I believe that Patrick O'Brian published his first Master and Commander book at 55 and wrote 20 more before his death at 85.

I'm only 53 but I have an associated concern. I have had several people tell me that I should not use references in my writing to famous people, films or events that took place over 30 years ago because they date me and my work. Of course, that means there was no Vietnam War, and for that I'm thankful.


Sha'el, Princess of Pixies said...

Dear Agent Vater,

Oh! I had to hunt for it, but I found your Blog, Rachel. I like it, though I'm not sure I'd ever comment. Me thinks you bite harder than dear Snarkie does. But I like the frankness anyway.

Besides, I read in umm what? Oh, yes, Kama Sutra, that some people like bites.

Best regards and Pixie felicitations,


... and is that Miss or Mrs.? You, not me. I know the answer for me already.

Anonymous said...

Rachel Vater is a good agent, and after exchanging a number of emails with her (even though she my novel didn't fit her list), I found her to be professional and compassionate.
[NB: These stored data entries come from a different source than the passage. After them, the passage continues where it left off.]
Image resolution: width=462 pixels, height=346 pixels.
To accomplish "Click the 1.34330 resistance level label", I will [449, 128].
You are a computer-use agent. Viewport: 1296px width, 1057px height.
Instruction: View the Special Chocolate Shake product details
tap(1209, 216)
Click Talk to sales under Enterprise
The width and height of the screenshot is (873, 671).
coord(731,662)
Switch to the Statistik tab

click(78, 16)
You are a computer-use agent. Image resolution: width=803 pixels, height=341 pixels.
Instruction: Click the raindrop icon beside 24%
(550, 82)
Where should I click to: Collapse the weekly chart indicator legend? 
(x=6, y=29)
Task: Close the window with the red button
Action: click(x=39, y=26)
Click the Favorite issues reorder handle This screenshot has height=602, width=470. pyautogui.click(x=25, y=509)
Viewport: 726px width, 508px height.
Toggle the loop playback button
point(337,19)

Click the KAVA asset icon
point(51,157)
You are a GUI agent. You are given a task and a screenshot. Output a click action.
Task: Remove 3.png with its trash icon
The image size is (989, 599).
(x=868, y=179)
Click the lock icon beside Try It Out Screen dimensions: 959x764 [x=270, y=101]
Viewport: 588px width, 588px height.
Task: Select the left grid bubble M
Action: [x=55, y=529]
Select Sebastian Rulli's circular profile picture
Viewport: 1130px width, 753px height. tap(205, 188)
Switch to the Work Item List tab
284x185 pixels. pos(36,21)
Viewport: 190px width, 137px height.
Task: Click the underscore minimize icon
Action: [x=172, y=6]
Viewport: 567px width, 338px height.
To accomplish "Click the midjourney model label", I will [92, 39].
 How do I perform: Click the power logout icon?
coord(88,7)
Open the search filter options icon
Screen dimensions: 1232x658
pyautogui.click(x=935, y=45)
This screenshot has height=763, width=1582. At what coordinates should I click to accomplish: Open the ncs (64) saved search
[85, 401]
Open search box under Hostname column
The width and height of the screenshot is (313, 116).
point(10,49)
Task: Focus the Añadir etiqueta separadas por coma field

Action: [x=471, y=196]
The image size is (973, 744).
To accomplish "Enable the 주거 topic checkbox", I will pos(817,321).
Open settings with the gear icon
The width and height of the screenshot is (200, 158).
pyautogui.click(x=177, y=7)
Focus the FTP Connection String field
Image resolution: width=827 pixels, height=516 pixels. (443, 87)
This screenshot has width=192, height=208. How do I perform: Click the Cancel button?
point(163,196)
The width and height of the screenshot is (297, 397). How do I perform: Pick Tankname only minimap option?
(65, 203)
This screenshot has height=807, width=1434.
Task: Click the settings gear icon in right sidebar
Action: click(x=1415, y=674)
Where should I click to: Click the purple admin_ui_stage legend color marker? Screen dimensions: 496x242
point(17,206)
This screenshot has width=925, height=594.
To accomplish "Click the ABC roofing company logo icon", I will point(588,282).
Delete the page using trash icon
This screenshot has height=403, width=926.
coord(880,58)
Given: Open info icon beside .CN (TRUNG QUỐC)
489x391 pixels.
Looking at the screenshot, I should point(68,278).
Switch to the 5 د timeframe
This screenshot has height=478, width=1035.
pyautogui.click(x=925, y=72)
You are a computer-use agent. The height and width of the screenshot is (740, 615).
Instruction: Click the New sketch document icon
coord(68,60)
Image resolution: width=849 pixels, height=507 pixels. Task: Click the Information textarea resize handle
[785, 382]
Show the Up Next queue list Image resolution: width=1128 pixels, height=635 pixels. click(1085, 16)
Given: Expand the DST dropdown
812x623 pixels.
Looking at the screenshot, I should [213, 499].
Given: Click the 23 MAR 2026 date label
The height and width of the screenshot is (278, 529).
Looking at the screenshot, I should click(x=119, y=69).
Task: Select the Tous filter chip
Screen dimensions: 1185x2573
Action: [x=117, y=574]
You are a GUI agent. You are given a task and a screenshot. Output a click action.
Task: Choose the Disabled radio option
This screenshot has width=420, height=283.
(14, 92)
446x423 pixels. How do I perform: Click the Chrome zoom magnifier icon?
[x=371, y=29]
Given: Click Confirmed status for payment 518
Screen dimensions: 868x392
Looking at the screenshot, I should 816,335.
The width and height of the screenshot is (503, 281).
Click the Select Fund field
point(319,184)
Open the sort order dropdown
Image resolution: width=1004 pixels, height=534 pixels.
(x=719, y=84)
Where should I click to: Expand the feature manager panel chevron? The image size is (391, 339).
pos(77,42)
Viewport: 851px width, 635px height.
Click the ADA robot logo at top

I was relieved when I read her detailed explanation of why this gentleman was turned down.

Now it makes more sense.

Thanks, Rachel.

Dave said...

I am 51, have a book out which is doing well, good reviews etc. I'm working on another one, which has 2 publishers interested. Yet the 3 or 4 agents I've emailed simply haven't replied. I'm not sure if this is my age, appalling social skills or something else - but I didn't think it would be this hard.